Task brief: Down to the last line, restate the records below word for word, dropping every image.

(Dataset entries)

____

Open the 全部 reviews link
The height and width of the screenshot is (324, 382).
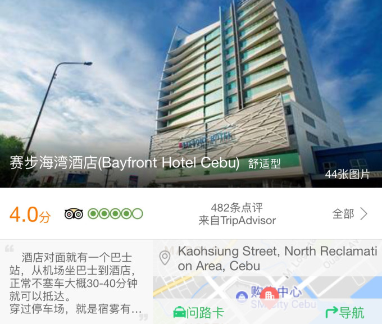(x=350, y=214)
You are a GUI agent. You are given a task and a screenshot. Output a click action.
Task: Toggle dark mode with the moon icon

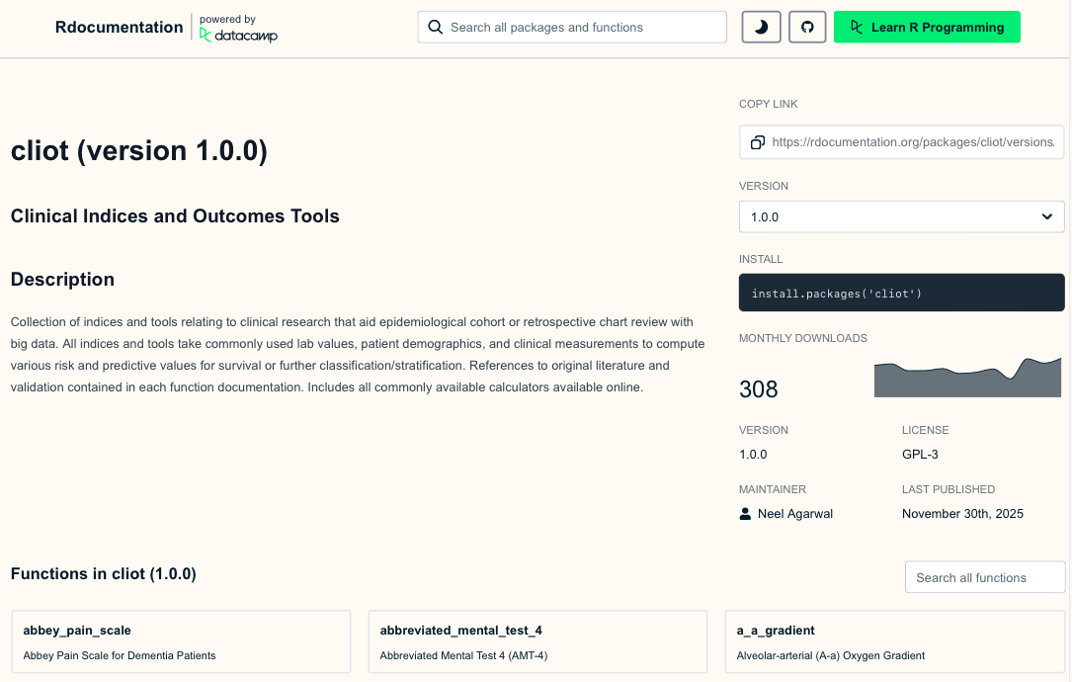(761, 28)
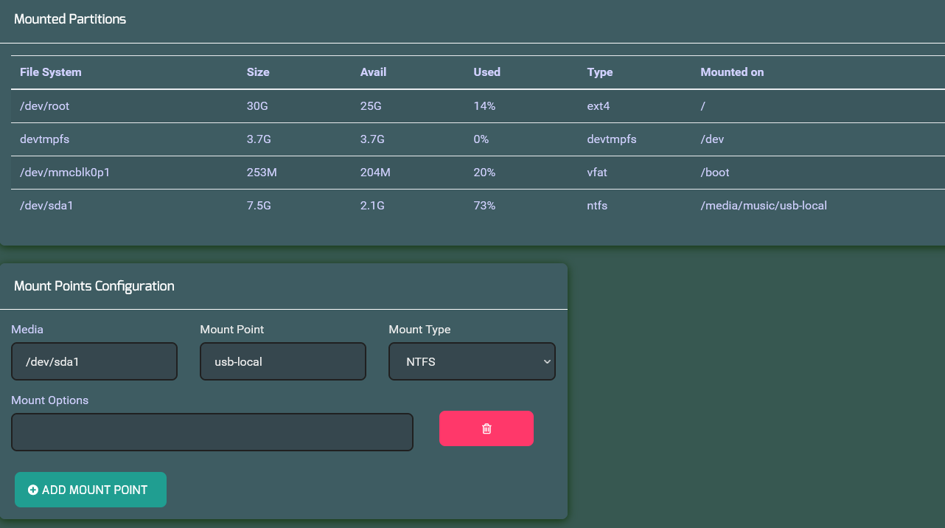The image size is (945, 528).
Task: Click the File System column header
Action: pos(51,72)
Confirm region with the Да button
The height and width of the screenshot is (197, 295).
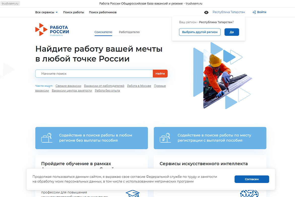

____

Answer box:
Open the 全部 reviews link
The height and width of the screenshot is (324, 382).
(x=350, y=214)
You are a GUI agent. You are given a task and a screenshot. Output a click action.
Task: Toggle dark mode with the moon icon

(761, 28)
The image size is (945, 528).
Task: Click the File System column header
Action: pos(51,72)
Confirm region with the Да button
The height and width of the screenshot is (197, 295).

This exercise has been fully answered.